▼
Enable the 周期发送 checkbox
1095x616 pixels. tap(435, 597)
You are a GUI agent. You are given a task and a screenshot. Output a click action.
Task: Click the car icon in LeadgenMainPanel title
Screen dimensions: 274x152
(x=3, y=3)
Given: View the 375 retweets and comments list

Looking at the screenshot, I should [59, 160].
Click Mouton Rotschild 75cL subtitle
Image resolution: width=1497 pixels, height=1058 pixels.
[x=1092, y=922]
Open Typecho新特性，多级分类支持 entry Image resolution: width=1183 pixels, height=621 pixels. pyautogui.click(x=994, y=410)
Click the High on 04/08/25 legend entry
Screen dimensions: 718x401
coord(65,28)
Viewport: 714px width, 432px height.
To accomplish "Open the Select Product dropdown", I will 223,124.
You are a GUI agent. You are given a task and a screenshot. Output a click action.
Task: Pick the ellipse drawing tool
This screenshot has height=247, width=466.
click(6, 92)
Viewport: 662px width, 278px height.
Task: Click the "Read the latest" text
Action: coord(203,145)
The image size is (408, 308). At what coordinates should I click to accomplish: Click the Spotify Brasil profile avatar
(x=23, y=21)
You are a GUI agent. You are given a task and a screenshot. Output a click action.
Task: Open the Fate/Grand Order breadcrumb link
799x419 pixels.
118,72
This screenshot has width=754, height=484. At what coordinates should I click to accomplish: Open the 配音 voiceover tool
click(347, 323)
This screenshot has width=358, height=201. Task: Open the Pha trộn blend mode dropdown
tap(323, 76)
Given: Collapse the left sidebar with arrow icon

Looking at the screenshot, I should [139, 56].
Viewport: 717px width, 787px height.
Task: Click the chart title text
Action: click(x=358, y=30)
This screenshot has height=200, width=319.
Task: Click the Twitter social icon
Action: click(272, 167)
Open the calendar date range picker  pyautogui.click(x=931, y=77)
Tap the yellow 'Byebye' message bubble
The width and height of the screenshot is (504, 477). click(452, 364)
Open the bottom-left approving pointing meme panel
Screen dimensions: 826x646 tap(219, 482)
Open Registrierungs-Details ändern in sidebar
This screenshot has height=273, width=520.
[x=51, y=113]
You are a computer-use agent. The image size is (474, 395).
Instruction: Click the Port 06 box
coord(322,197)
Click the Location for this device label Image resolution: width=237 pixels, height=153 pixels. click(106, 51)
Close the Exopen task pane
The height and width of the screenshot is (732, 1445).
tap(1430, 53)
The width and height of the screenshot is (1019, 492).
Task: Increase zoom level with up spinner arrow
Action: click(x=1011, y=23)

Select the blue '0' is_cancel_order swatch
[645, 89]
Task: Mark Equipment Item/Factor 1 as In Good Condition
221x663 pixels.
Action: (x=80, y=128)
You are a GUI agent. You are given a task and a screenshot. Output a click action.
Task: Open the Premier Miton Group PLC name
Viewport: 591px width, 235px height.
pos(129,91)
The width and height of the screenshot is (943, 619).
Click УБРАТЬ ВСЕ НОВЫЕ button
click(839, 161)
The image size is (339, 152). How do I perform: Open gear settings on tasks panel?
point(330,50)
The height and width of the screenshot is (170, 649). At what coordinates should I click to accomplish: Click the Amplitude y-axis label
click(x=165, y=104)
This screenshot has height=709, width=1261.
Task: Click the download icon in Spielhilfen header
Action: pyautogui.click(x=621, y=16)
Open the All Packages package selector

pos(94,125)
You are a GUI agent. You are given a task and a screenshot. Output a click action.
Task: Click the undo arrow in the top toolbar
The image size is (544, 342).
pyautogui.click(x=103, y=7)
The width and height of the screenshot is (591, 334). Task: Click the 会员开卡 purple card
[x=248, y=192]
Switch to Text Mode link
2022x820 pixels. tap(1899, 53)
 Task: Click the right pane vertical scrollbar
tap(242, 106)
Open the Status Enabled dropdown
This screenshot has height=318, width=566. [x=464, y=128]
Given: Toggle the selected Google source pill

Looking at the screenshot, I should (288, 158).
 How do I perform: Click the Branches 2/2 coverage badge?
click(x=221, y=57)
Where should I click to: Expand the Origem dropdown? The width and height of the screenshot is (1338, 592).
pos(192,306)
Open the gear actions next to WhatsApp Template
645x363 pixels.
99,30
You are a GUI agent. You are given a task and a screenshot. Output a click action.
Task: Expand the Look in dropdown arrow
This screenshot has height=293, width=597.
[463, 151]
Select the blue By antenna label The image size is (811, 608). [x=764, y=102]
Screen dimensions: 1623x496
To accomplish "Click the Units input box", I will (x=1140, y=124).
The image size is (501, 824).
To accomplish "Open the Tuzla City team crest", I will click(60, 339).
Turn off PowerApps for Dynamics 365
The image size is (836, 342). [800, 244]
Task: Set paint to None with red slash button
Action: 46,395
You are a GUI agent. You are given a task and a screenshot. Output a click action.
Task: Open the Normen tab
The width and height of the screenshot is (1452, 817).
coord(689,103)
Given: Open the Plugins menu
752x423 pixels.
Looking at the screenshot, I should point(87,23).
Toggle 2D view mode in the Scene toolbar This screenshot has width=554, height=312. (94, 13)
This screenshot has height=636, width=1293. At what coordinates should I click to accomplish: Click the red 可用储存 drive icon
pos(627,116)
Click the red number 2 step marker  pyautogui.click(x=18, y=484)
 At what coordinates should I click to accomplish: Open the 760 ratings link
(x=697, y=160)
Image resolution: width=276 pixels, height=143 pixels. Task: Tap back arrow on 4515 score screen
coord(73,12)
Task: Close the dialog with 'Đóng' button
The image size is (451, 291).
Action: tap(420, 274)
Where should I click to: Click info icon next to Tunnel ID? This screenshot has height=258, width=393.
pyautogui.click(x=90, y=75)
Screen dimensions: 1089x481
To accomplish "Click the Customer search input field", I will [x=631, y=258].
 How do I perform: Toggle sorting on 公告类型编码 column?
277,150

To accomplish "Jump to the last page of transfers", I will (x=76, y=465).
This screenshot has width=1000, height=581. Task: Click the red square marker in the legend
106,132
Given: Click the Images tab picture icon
▲
__TASK GOAL__
Please write out, exactly as they appear above, only the lines in the stretch from the line with "Open the gear" through the line with "Toggle 2D view".

__REPLY TO THE TASK__
Open the gear actions next to WhatsApp Template
645x363 pixels.
99,30
You are a GUI agent. You are given a task and a screenshot. Output a click action.
Task: Expand the Look in dropdown arrow
This screenshot has height=293, width=597.
[463, 151]
Select the blue By antenna label The image size is (811, 608). [x=764, y=102]
Screen dimensions: 1623x496
To accomplish "Click the Units input box", I will (x=1140, y=124).
The image size is (501, 824).
To accomplish "Open the Tuzla City team crest", I will click(60, 339).
Turn off PowerApps for Dynamics 365
The image size is (836, 342). [800, 244]
Task: Set paint to None with red slash button
Action: 46,395
You are a GUI agent. You are given a task and a screenshot. Output a click action.
Task: Open the Normen tab
The width and height of the screenshot is (1452, 817).
coord(689,103)
Given: Open the Plugins menu
752x423 pixels.
Looking at the screenshot, I should point(87,23).
Toggle 2D view mode in the Scene toolbar This screenshot has width=554, height=312. (94, 13)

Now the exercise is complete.